Every entry must be duplicated precisely as written.
(Data excerpts begins)
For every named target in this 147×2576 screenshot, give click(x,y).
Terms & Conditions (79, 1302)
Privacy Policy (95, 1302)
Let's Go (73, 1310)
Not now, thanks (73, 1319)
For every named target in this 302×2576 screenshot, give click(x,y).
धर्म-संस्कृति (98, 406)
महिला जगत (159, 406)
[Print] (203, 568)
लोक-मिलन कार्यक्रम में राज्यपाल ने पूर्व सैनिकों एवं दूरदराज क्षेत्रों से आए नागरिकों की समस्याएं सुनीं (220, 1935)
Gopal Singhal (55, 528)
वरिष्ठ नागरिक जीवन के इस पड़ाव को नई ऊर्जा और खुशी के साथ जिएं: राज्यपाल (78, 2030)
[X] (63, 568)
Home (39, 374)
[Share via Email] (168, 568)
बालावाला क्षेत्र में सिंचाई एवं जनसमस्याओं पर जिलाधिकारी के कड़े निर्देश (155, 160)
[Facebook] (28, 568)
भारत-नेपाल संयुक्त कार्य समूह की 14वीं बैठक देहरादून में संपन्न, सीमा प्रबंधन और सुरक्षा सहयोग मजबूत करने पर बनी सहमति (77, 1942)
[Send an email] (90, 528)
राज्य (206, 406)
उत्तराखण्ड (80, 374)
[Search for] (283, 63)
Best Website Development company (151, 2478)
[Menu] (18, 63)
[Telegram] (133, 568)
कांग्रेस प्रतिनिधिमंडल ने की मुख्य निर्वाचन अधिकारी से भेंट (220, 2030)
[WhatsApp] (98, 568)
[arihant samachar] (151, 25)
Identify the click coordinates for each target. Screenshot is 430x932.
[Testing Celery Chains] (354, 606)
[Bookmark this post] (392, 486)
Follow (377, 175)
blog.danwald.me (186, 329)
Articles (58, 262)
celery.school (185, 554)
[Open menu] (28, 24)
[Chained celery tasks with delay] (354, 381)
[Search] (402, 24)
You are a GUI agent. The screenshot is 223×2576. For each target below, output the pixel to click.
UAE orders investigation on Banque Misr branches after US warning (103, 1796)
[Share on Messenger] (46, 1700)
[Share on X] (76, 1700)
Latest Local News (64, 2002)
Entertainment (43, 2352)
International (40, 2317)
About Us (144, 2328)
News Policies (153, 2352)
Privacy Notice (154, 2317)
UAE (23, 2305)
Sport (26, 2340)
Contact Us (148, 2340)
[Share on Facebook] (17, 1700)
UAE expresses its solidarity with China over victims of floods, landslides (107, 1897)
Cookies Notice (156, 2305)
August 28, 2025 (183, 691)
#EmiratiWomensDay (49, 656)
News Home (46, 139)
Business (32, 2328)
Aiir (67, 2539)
(Data excerpts ends)
**The completed task**
For every named target in this 147×2576 screenshot, give click(x,y).
Terms & Conditions (79, 1302)
Privacy Policy (95, 1302)
Let's Go (73, 1310)
Not now, thanks (73, 1319)
For every named target in this 302×2576 screenshot, give click(x,y).
धर्म-संस्कृति (98, 406)
महिला जगत (159, 406)
[Print] (203, 568)
लोक-मिलन कार्यक्रम में राज्यपाल ने पूर्व सैनिकों एवं दूरदराज क्षेत्रों से आए नागरिकों की समस्याएं सुनीं (220, 1935)
Gopal Singhal (55, 528)
वरिष्ठ नागरिक जीवन के इस पड़ाव को नई ऊर्जा और खुशी के साथ जिएं: राज्यपाल (78, 2030)
[X] (63, 568)
Home (39, 374)
[Share via Email] (168, 568)
बालावाला क्षेत्र में सिंचाई एवं जनसमस्याओं पर जिलाधिकारी के कड़े निर्देश (155, 160)
[Facebook] (28, 568)
भारत-नेपाल संयुक्त कार्य समूह की 14वीं बैठक देहरादून में संपन्न, सीमा प्रबंधन और सुरक्षा सहयोग मजबूत करने पर बनी सहमति (77, 1942)
[Send an email] (90, 528)
राज्य (206, 406)
उत्तराखण्ड (80, 374)
[Search for] (283, 63)
Best Website Development company (151, 2478)
[Menu] (18, 63)
[Telegram] (133, 568)
कांग्रेस प्रतिनिधिमंडल ने की मुख्य निर्वाचन अधिकारी से भेंट (220, 2030)
[WhatsApp] (98, 568)
[arihant samachar] (151, 25)
Identify the click coordinates for each target. Screenshot is 430x932.
[Testing Celery Chains] (354, 606)
[Bookmark this post] (392, 486)
Follow (377, 175)
blog.danwald.me (186, 329)
Articles (58, 262)
celery.school (185, 554)
[Open menu] (28, 24)
[Chained celery tasks with delay] (354, 381)
[Search] (402, 24)
You are a GUI agent. The screenshot is 223×2576. For each target below, output the pixel to click.
UAE orders investigation on Banque Misr branches after US warning (103, 1796)
[Share on Messenger] (46, 1700)
[Share on X] (76, 1700)
Latest Local News (64, 2002)
Entertainment (43, 2352)
International (40, 2317)
About Us (144, 2328)
News Policies (153, 2352)
Privacy Notice (154, 2317)
UAE (23, 2305)
Sport (26, 2340)
Contact Us (148, 2340)
[Share on Facebook] (17, 1700)
UAE expresses its solidarity with China over victims of floods, landslides (107, 1897)
Cookies Notice (156, 2305)
August 28, 2025 (183, 691)
#EmiratiWomensDay (49, 656)
News Home (46, 139)
Business (32, 2328)
Aiir (67, 2539)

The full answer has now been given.